The aim of the work presented here was to investigate the field performance of potato plants bearing an Arabidopsis PHYB transgene to assess whether manipulation of phytochrome levels can increase crop yield.

	RESULTS

TOP ABSTRACT RESULTS DISCUSSION MATERIALS AND METHODS LITERATURE CITED

 

Density Dependence of Stem Length in Transgenic Plants Expressing the Arabidopsis PHYB Transgene

In preliminary experiments, we investigated the range of densities where manipulation of phyB levels had the greatest impact on stem growth, a typical trait under phytochrome control. WT potato cv Desireé plants or expressing the Arabidopsis PHYB transgene (Dara-5 and Dara-12; Fig. 1A) were grown outdoors in pots placed at different densities (using for each density the same distance between and within rows). In the WT, stem length increased linearly with plant density (Fig. 1B).
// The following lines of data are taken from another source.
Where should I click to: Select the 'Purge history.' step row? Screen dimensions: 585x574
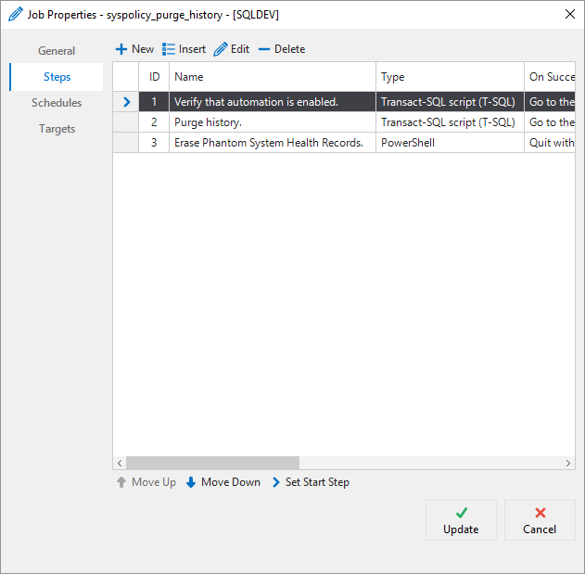tap(273, 122)
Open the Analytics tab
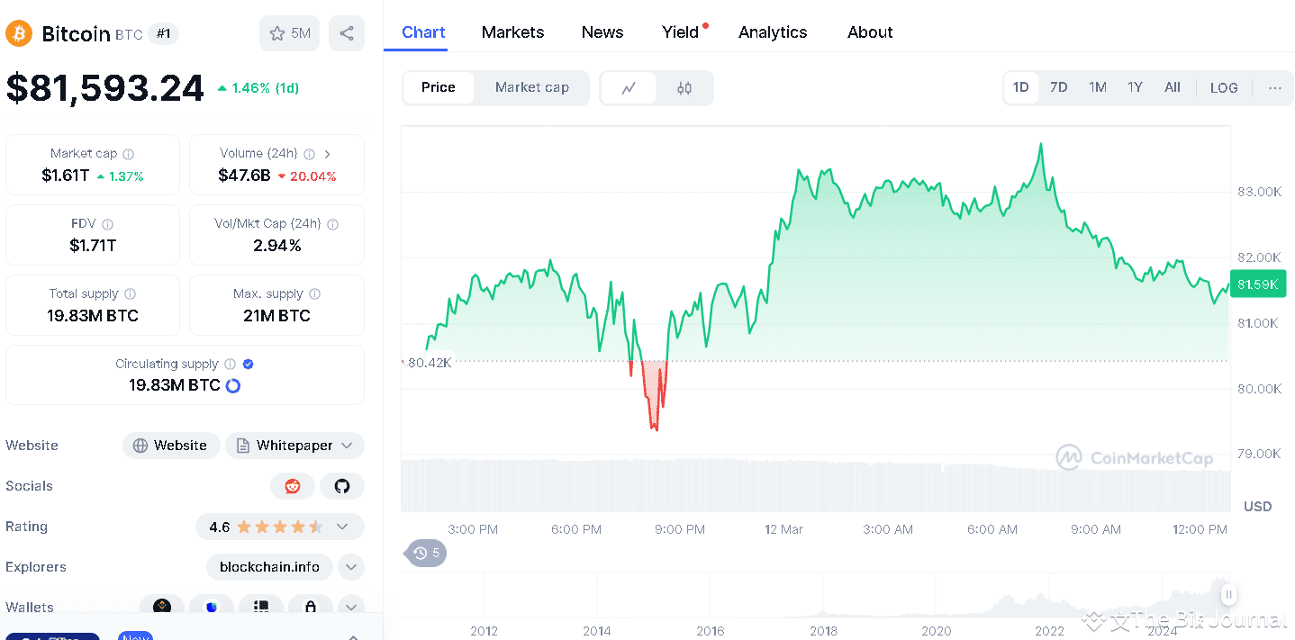1295x640 pixels. tap(772, 32)
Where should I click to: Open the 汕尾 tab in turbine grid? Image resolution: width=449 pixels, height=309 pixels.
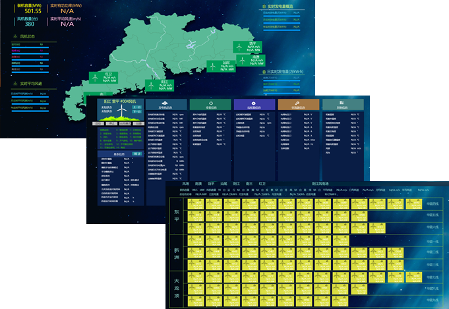click(224, 184)
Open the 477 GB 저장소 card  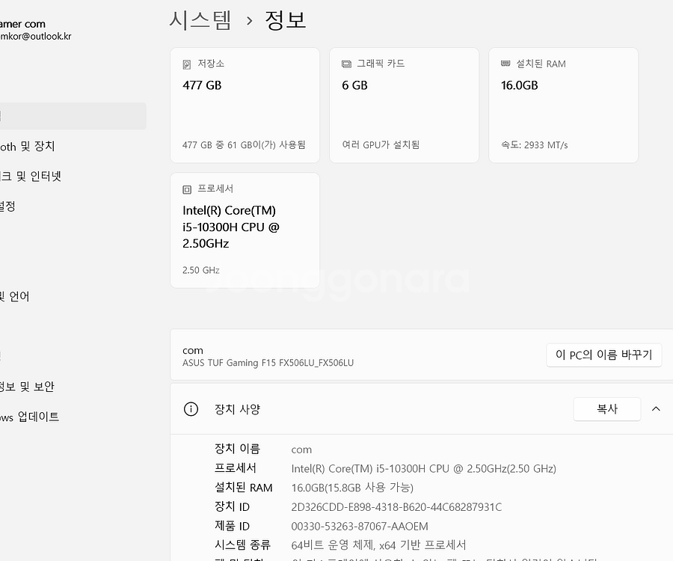click(245, 105)
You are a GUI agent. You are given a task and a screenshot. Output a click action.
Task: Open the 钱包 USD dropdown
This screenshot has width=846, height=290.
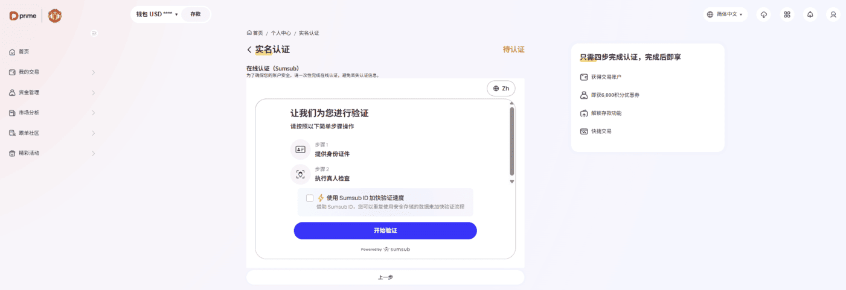click(x=156, y=14)
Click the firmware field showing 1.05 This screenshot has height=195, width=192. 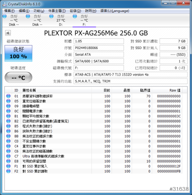(x=99, y=41)
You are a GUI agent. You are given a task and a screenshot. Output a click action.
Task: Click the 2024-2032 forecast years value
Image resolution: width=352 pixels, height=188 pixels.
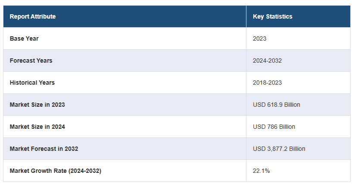pyautogui.click(x=267, y=61)
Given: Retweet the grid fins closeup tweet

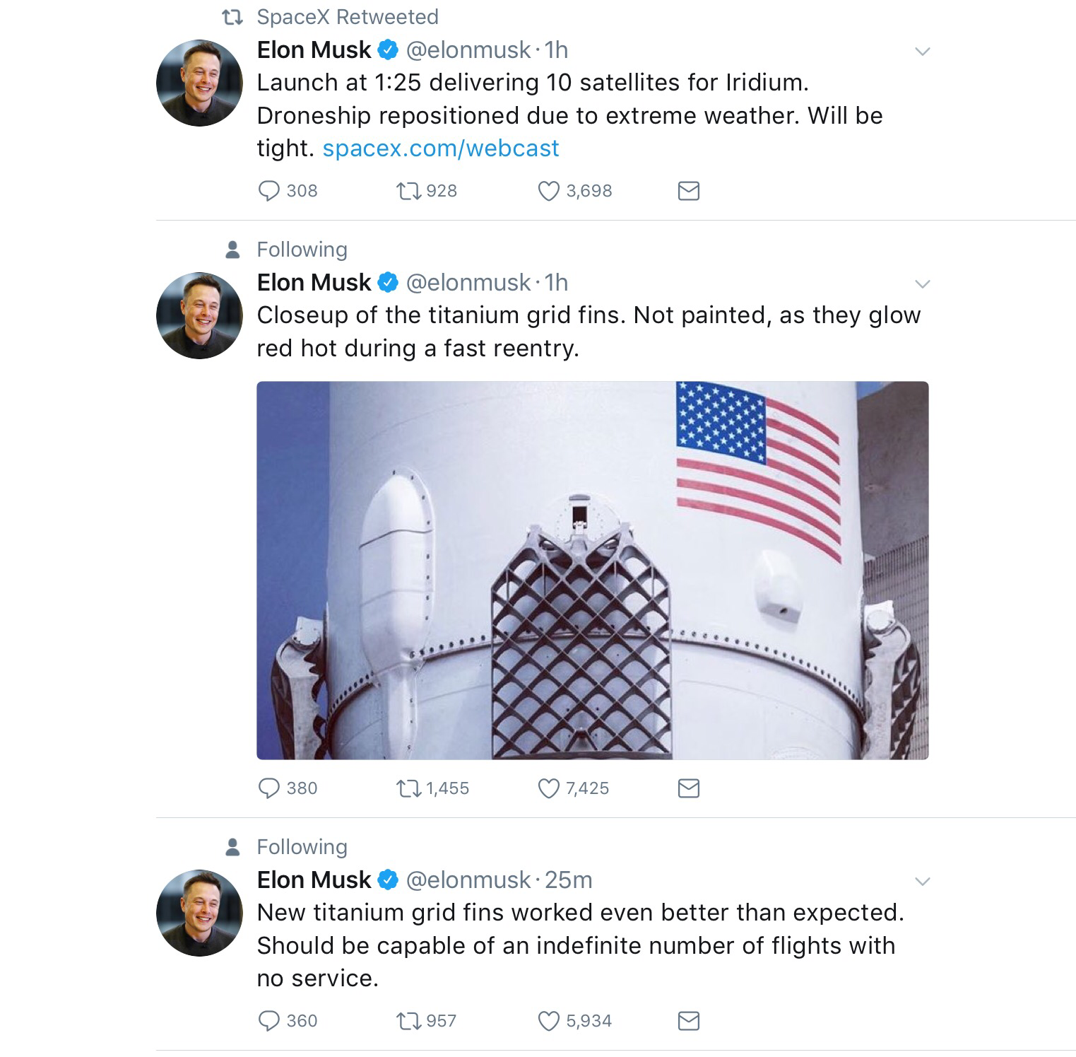Looking at the screenshot, I should click(408, 788).
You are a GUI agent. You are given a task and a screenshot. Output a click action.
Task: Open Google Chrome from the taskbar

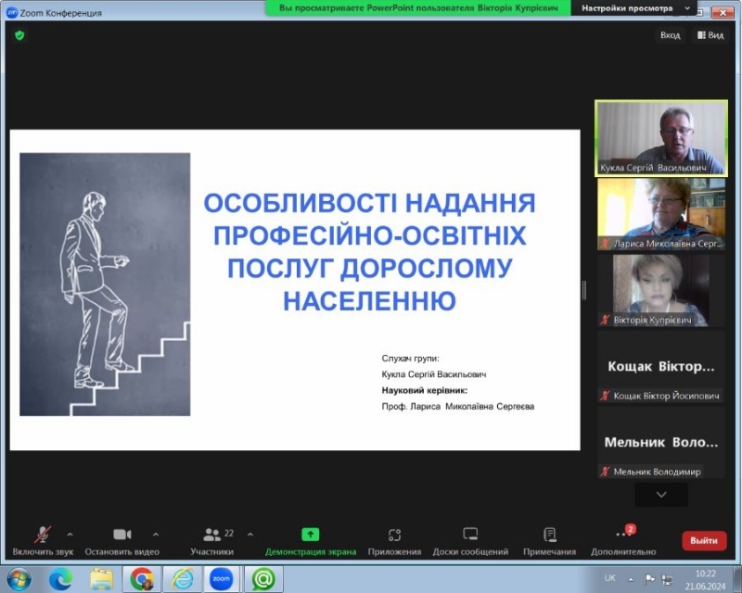tap(142, 579)
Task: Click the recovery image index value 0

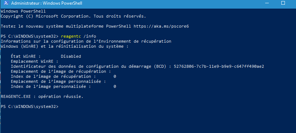Action: tap(115, 76)
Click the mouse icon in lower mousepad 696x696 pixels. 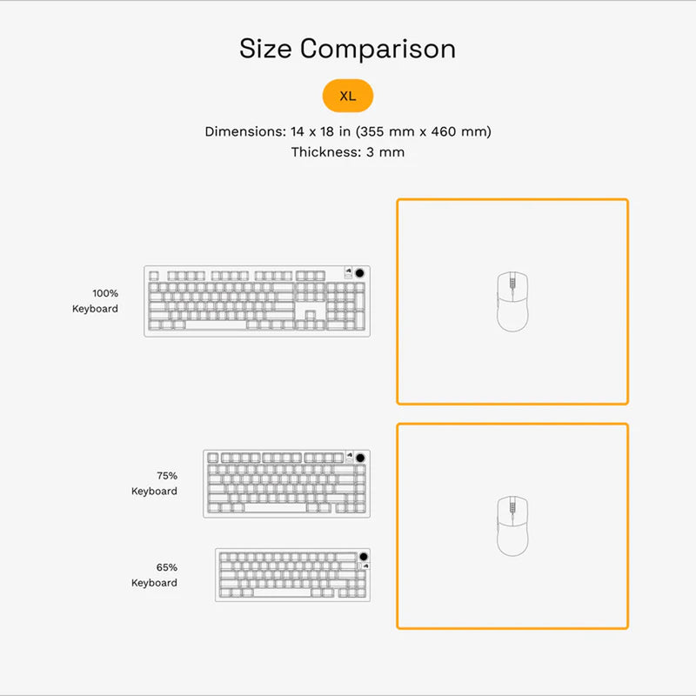[x=512, y=526]
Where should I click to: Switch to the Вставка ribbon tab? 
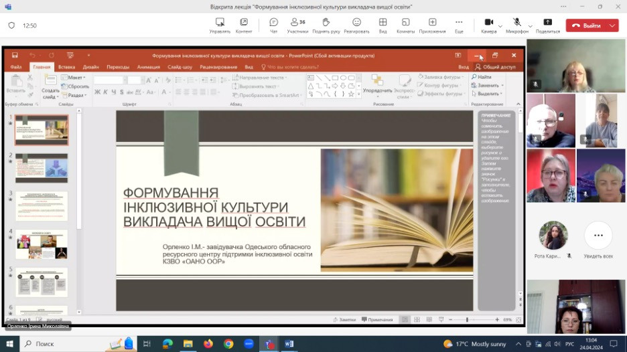tap(66, 67)
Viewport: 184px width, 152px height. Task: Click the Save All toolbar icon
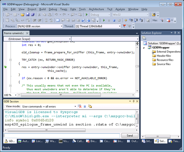(x=33, y=15)
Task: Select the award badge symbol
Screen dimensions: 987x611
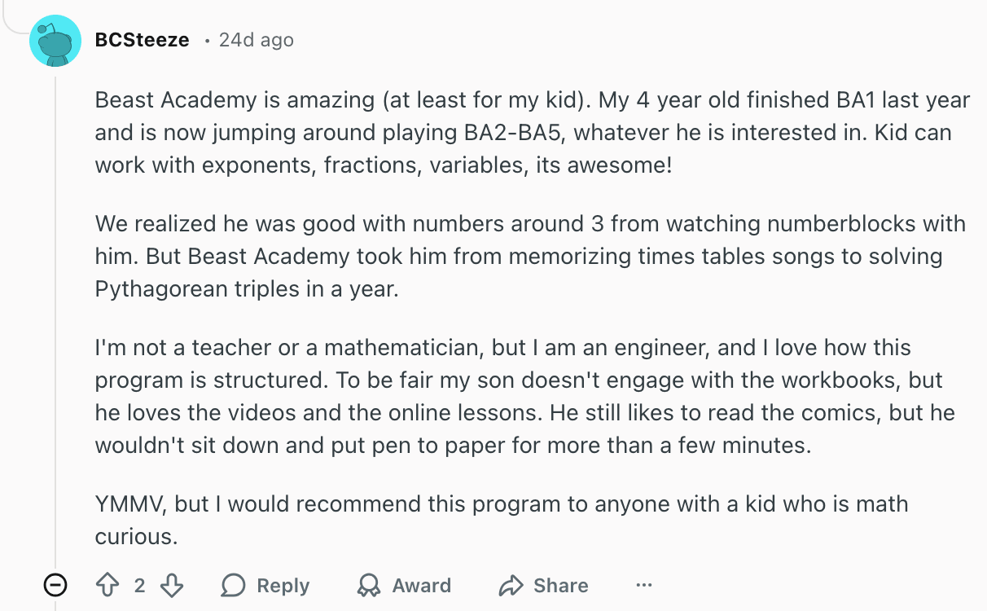Action: tap(368, 585)
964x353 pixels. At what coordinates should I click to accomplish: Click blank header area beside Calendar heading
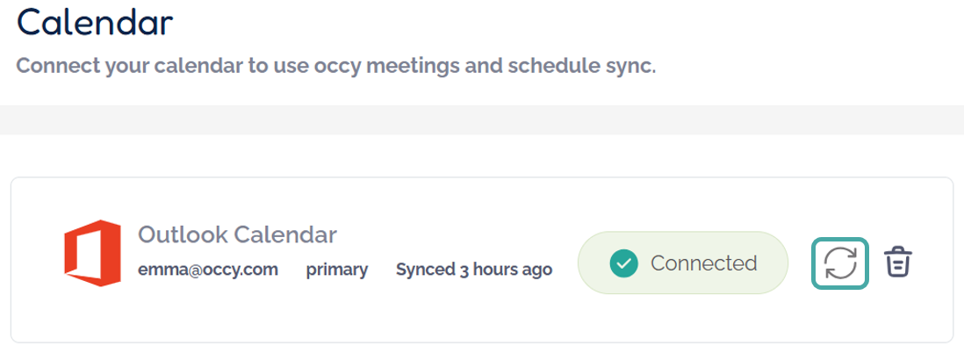pyautogui.click(x=527, y=22)
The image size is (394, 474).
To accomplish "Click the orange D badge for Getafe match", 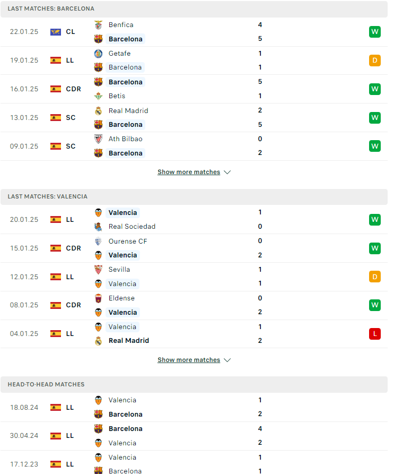I will pos(375,61).
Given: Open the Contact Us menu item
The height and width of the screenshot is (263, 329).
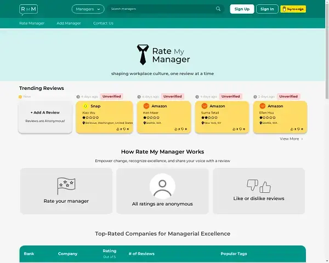Looking at the screenshot, I should 103,23.
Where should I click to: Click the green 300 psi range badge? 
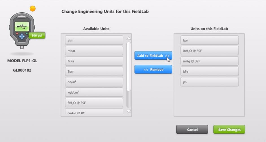[x=37, y=36]
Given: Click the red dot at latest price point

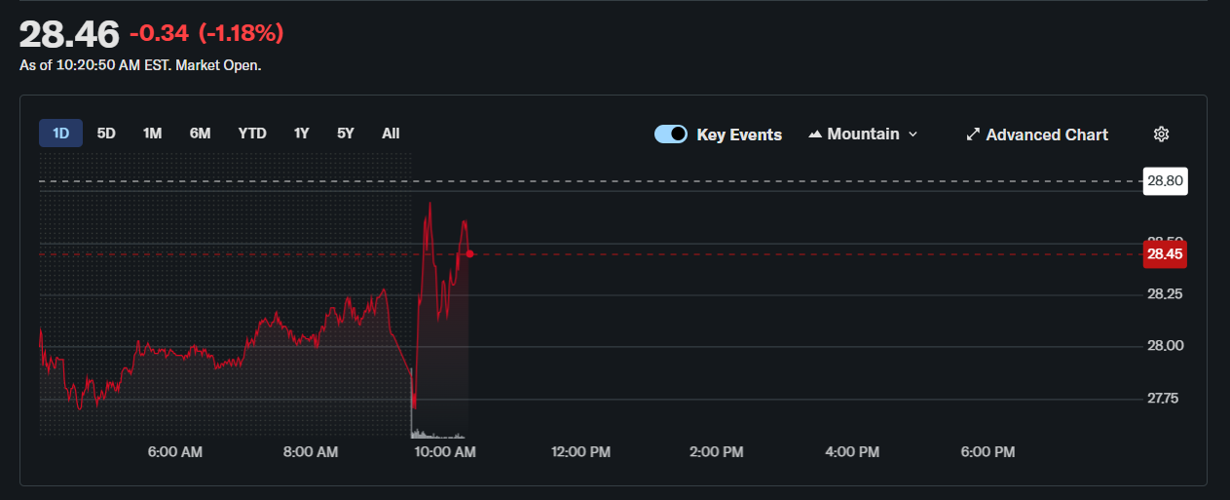Looking at the screenshot, I should click(469, 253).
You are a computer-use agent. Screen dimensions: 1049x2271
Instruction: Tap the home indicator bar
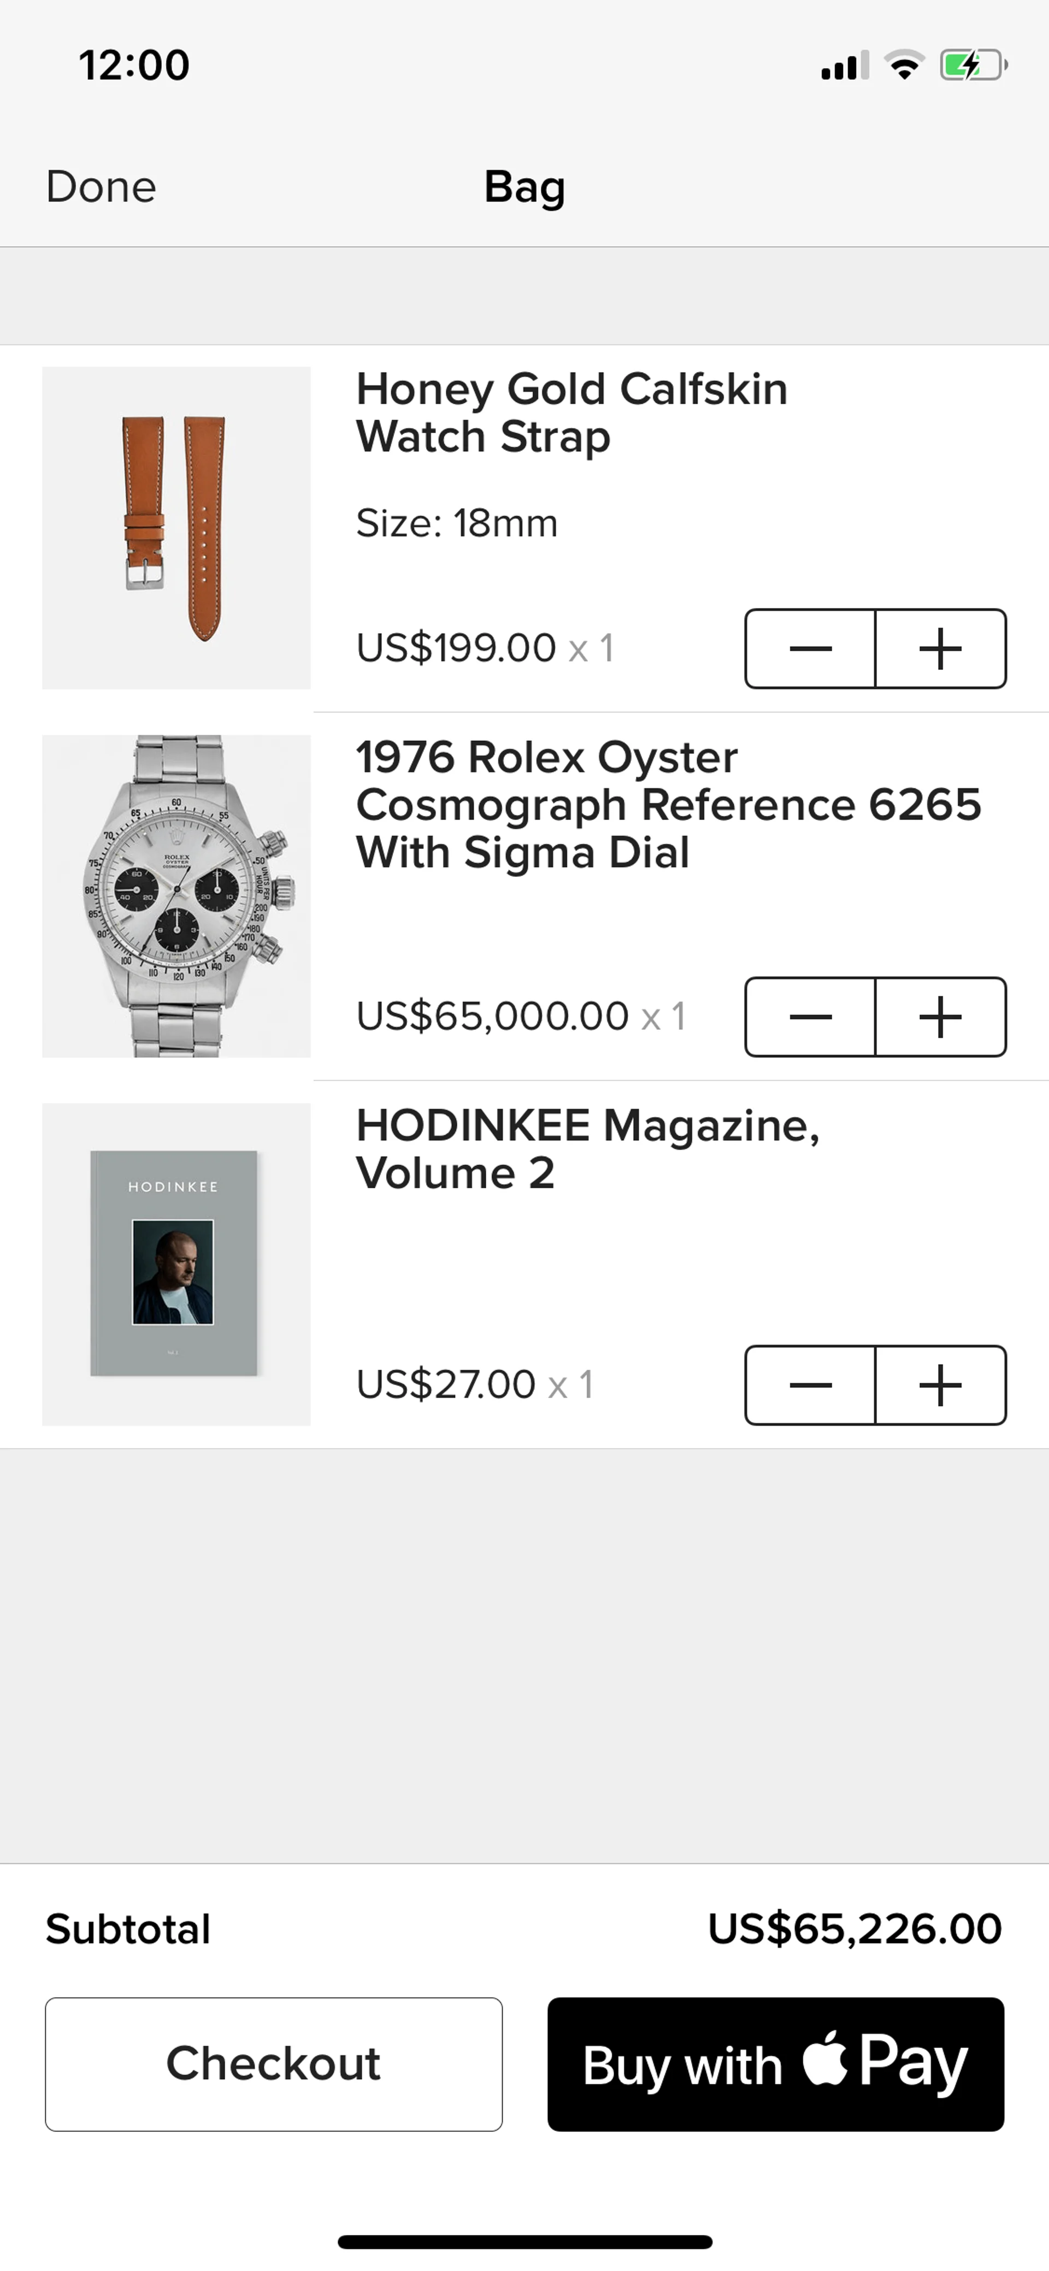pos(525,2242)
The two transgenic lines expressing Arabidopsis PHYB failed to respond between 1 and 9 plants m^-2. The line expressing higher levels of PHYB (approximately 15-fold the WT level) retained a weak response between 9 and 25 plants m^-2. However, the line expressing moderate levels of PHYB (approximately 5-fold the WT level) showed a WT response between 9 and 25 plants m^-2 (Fig. 1B). These observations indicate that despite the reduction in the proportion of Pfr caused by the lower R to FR ratios of higher densities, the transgenics retained higher levels of phyB in the active (Pfr) form. Because differences between the WT and the transgenics were noted both at 9 and 25 plants m^-2, densities within that range were used in the field.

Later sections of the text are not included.